YOUR OBJECTIVE: The required output is the lines from the one with "Instruction: Click Monthly" through the end of the data, repeated verbatim, with no pictures included.

(Pixel coordinate grounding data)
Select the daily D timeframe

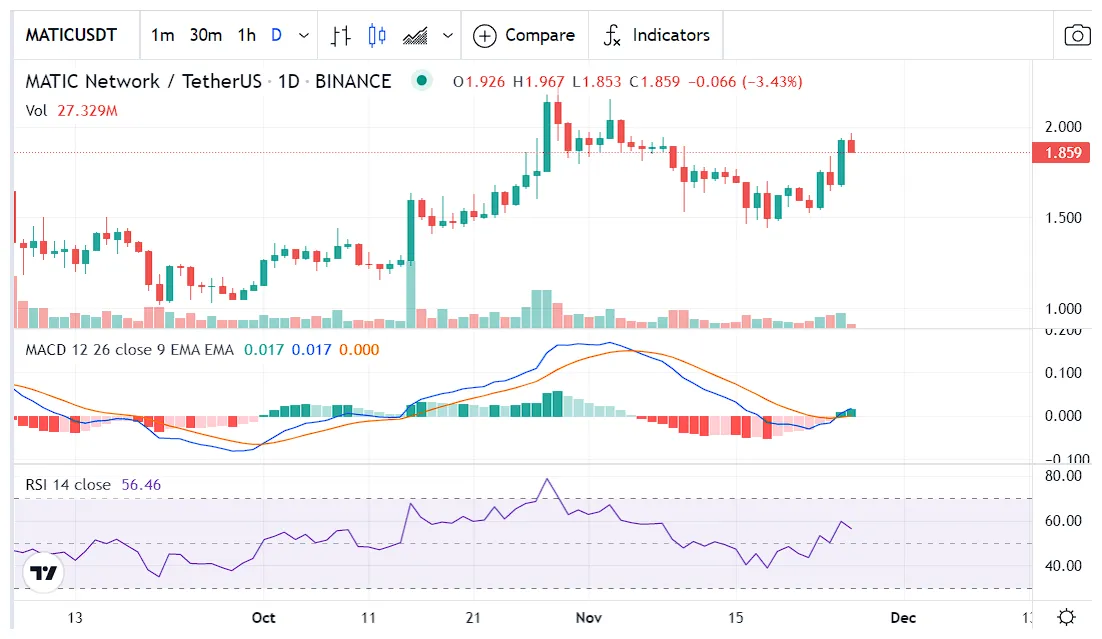pos(276,35)
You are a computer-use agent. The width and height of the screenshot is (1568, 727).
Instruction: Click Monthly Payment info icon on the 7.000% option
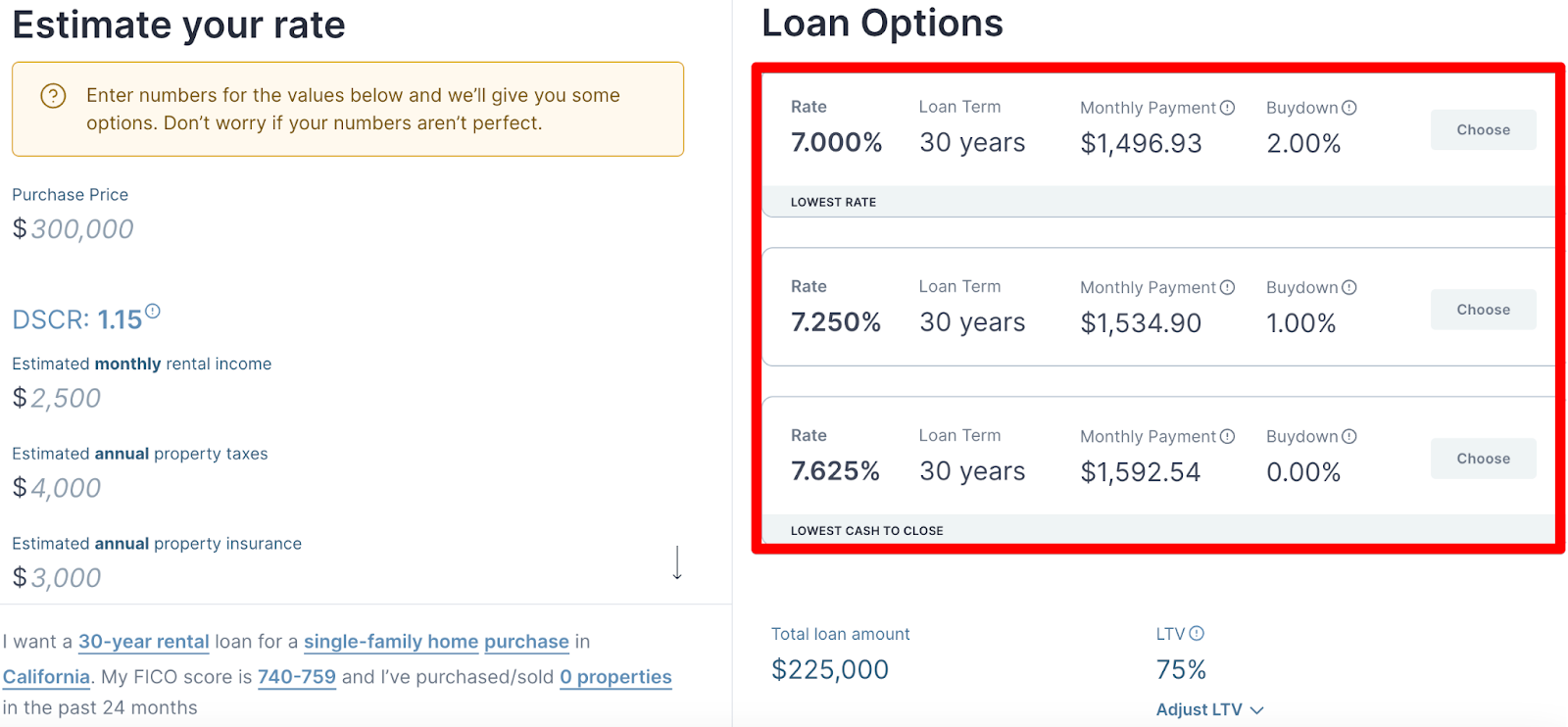point(1229,108)
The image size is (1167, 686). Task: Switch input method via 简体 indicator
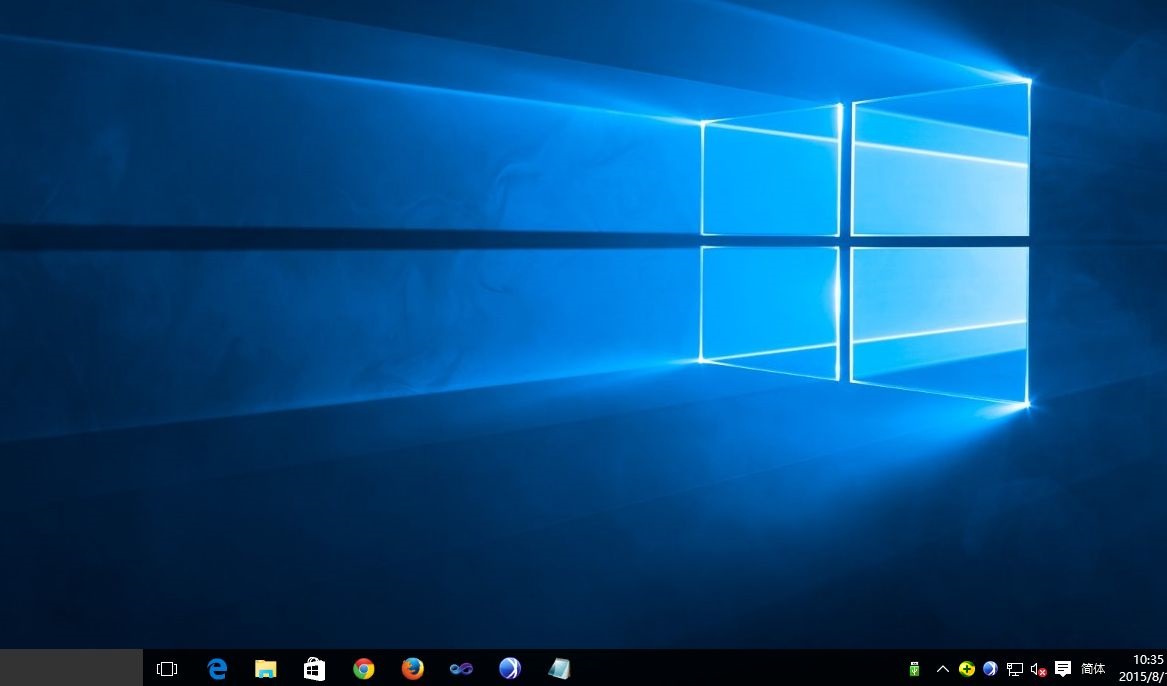point(1093,669)
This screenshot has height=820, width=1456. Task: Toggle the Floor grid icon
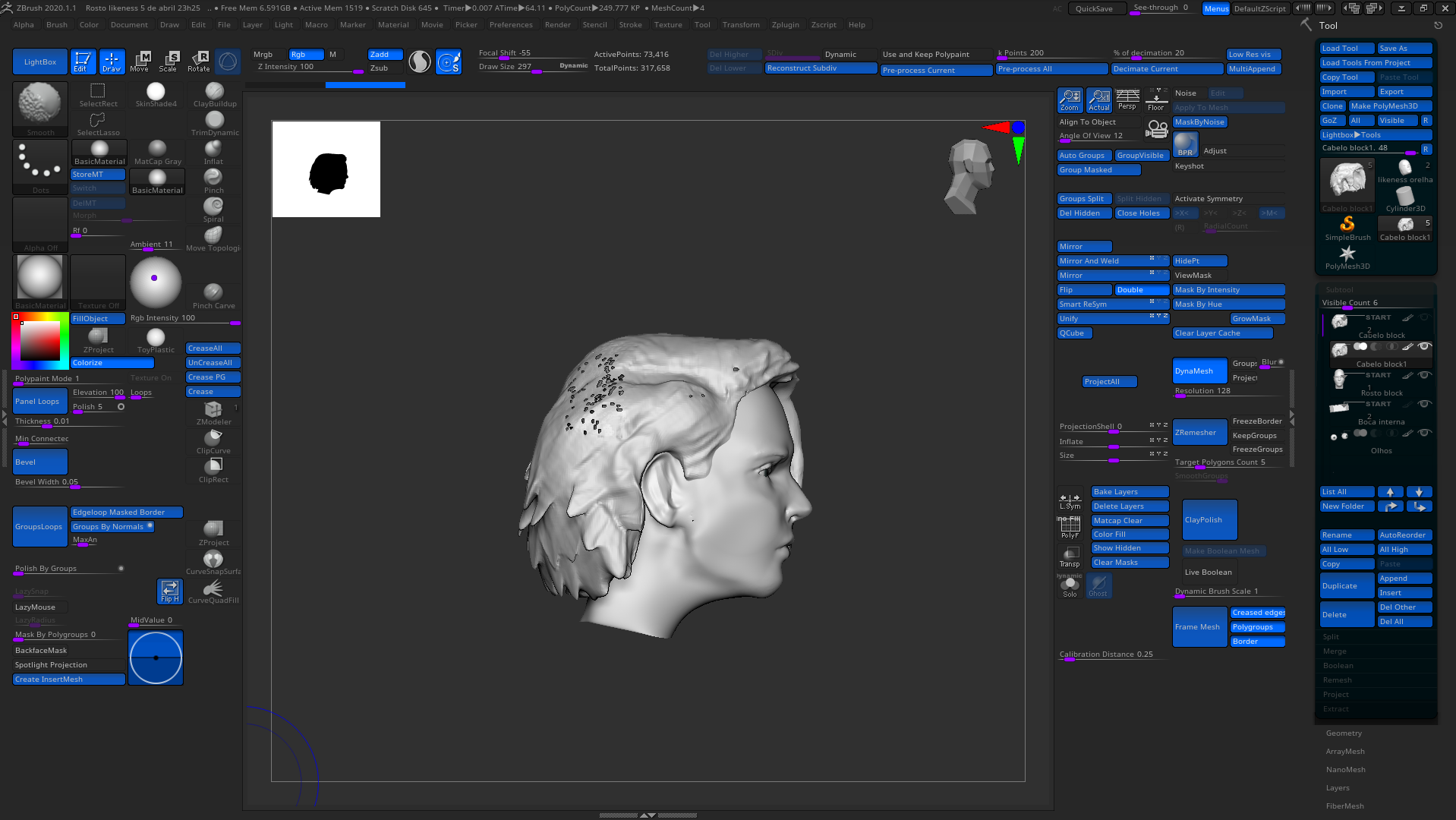[1156, 100]
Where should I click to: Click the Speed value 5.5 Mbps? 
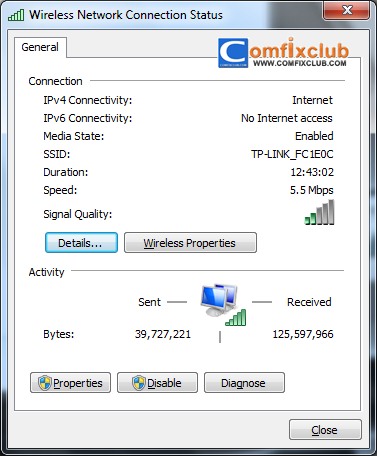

ANSWER FOR THIS EXERCISE:
Instruction: Click Monthly Payment info icon on the 7.000% option
point(1229,108)
The image size is (1167, 686). Task: Switch input method via 简体 indicator
point(1093,669)
This screenshot has height=820, width=1456. Task: Toggle the Floor grid icon
[1156, 100]
Where should I click to: Click the Speed value 5.5 Mbps? 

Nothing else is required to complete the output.